[red-knot] Add "cheap" `program.snapshot` #11172

MichaReiser · 2024-04-27T06:48:06Z

Summary

This PR implements a snapshotting mechanism for Database and makes query cancellation a Database concept. The motivation for this change is the LSP where the main loop in the LSP uses spawn to schedule some work on its thread pool. sapwn requires that all arguments have a 'static lifetime. That means passing a &Program as we've done in the CLI main loop won't be possible.

To solve this, this PR introduces a program.snapshot method that returns an owned but read-only database instance. The LSP can safely pass the snapshot to its worker thread because it satisfies the 'static lifetime requirement.

The main challenge of the snapshot function is that we don't want to create a deep-clone of the database including the jars state because:

a deep-clone of the caches is very expensive
it would mean that caching is restricted to a single thread. However, we want to share a single cache between all threads.

Getting cheap "clones" is achieved by wrapping the jars state in an Arc. However, this introduces a new problem. Now, mutating is expensive because Arcs are read-only by default. Solving this, requires introducing cancellation.

The implementation makes use of the fact that mutating an Arc in place is possible if the Arc has exactly one reference. The Database now stores its own cancellation token and calling a mutation method on the storage (or database) automatically requests cancellation of all queries and waits until all other references to jars are dropped. It is then possible to safely take the mutable reference from the Arc.

Waiting is implemented using a WaitGroup. The WaitGroup is stored in the Jars storage, and its counter is incremented whenever a Snapshot is created and automatically decremented when a Snapshot drops.

The last missing piece is to ensure that queries stop "soonish" when cancellation is requested. This is achieved by changing the db.jar() method to return a QueryResult. It returns Err(QueryError::Cancelled) in case cancellation has been requested. This requires that we change the return type of each query to QueryResult because they won't have a result when they're cancelled.
Checking cancellation in the jars method has the advantage that it is automatically tested by each query that uses caching because the method is needed to retrieve the query storage. Queries have the possibility to manually test for cancellation if needed by calling db.cancelled()?, but that should only be necessary for long operations that never issue a new query.

◆ PROBLEM: According to the pull request summary above, what type does the db.jar() method return after the change?

◆ DATASET SECTION:
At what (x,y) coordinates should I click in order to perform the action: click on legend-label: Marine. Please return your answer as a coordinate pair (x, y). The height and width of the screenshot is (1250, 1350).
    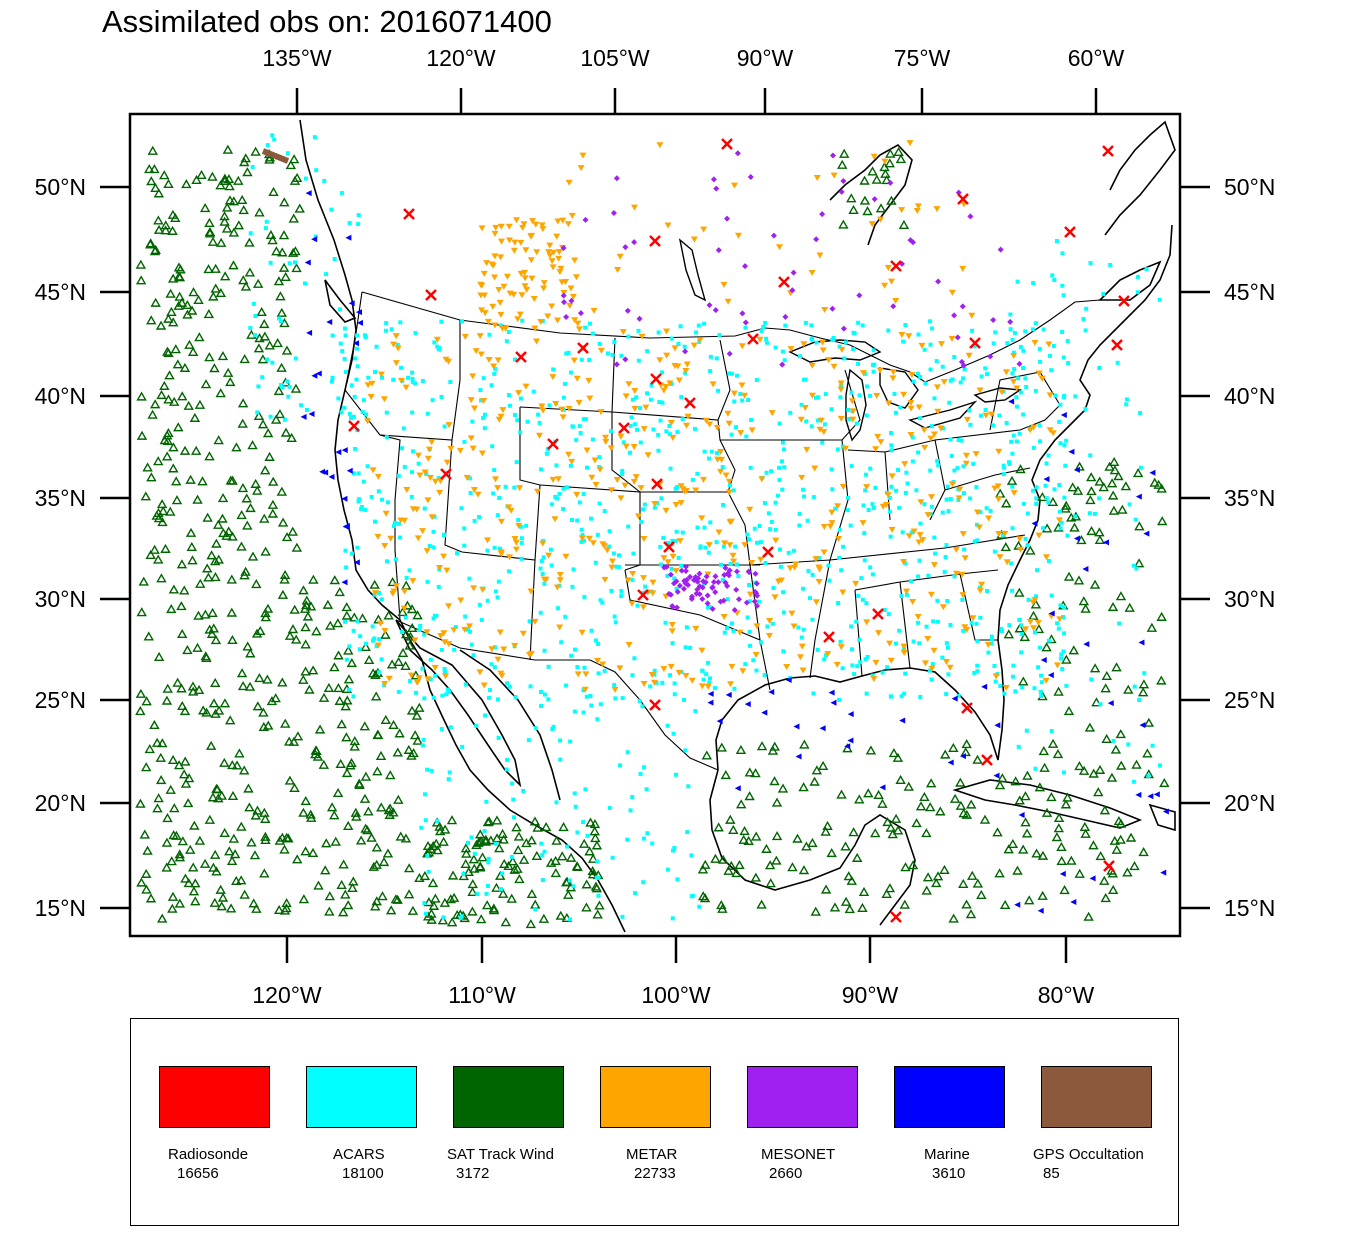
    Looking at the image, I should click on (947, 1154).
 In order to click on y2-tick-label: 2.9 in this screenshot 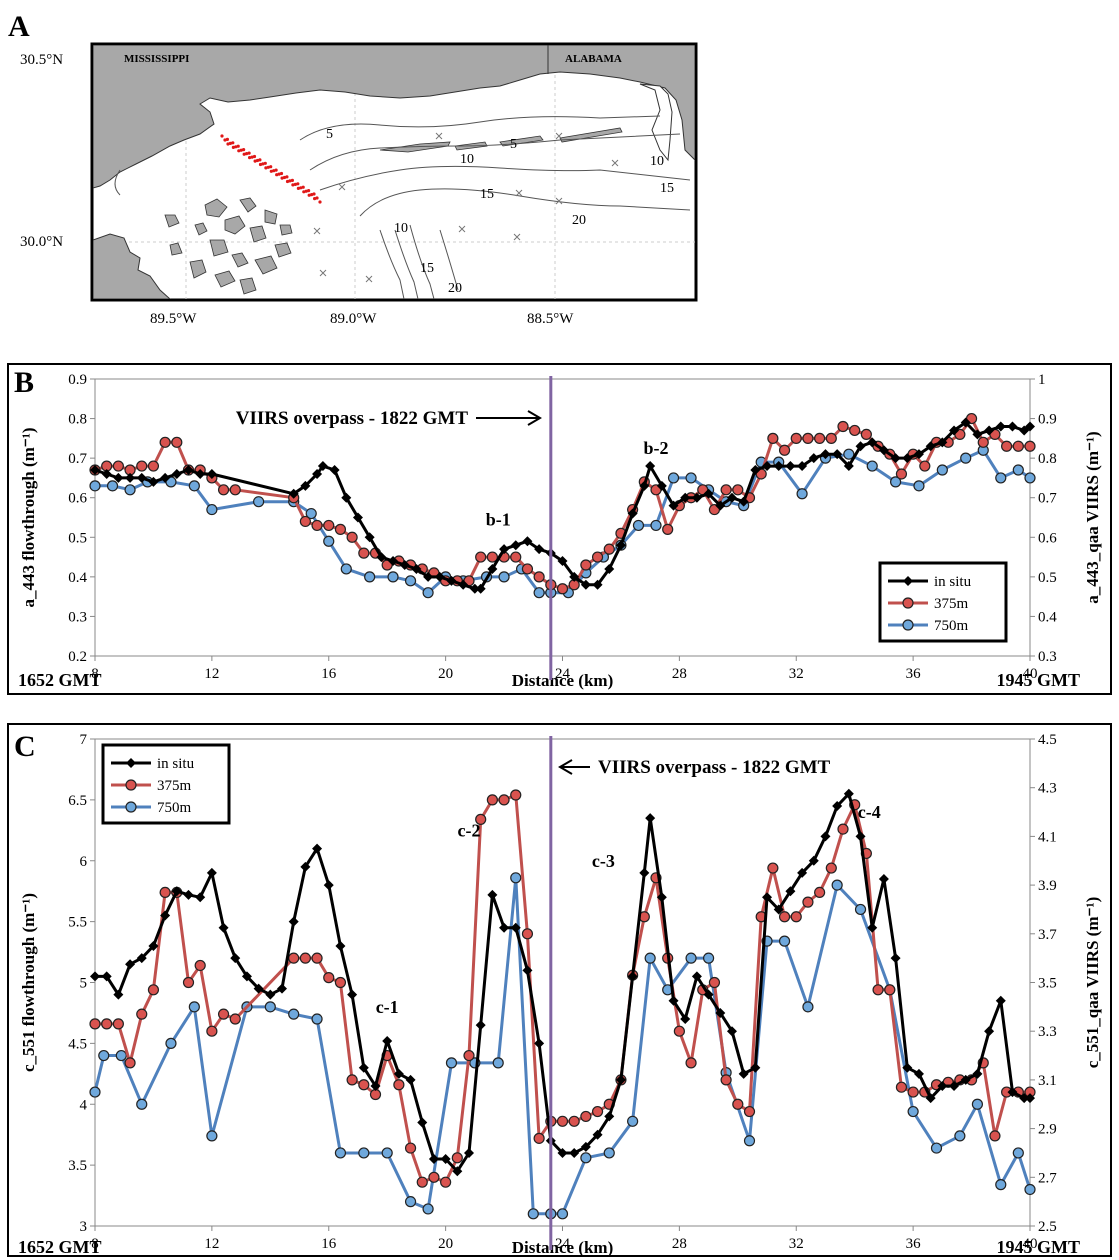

◆ RESULT BELOW: A QueryResult.